▸ Supplied material:

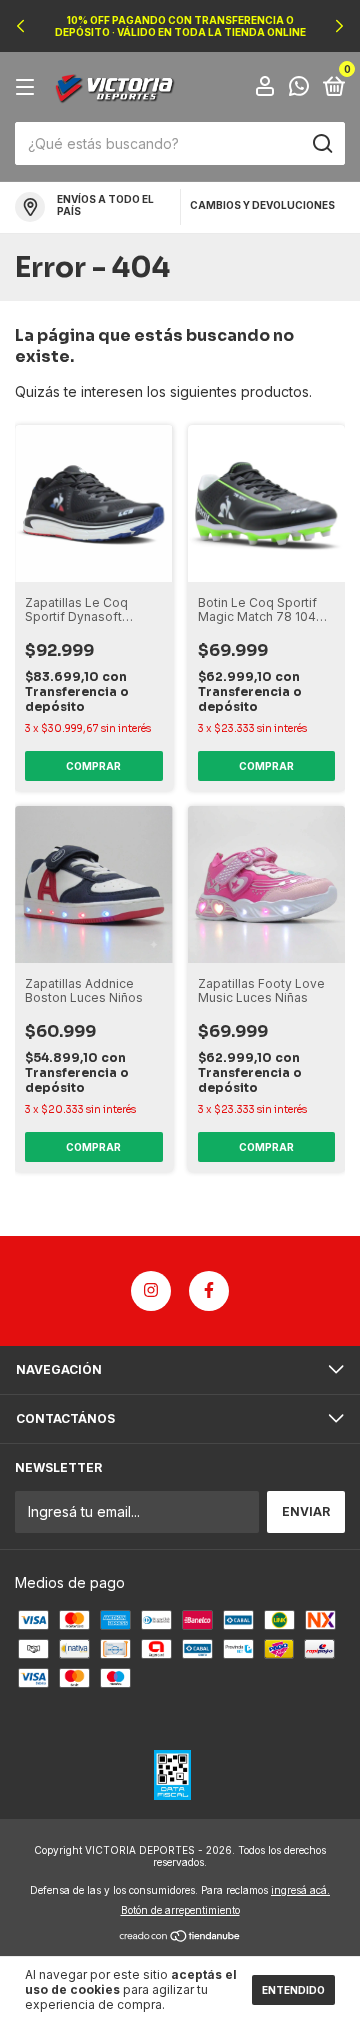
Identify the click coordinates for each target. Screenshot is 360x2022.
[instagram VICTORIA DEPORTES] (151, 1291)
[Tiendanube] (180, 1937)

---

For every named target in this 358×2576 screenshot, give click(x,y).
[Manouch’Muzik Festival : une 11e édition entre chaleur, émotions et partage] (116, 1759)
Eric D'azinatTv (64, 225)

▸ Work order:
Beginning at the line with "Identify the click" and stopping after the line with "[Tiendanube] (180, 1937)", please write out every line of the data above exactly and nothing else.

▸ Result of this task:
Identify the click coordinates for each target. Screenshot is 360x2022.
[instagram VICTORIA DEPORTES] (151, 1291)
[Tiendanube] (180, 1937)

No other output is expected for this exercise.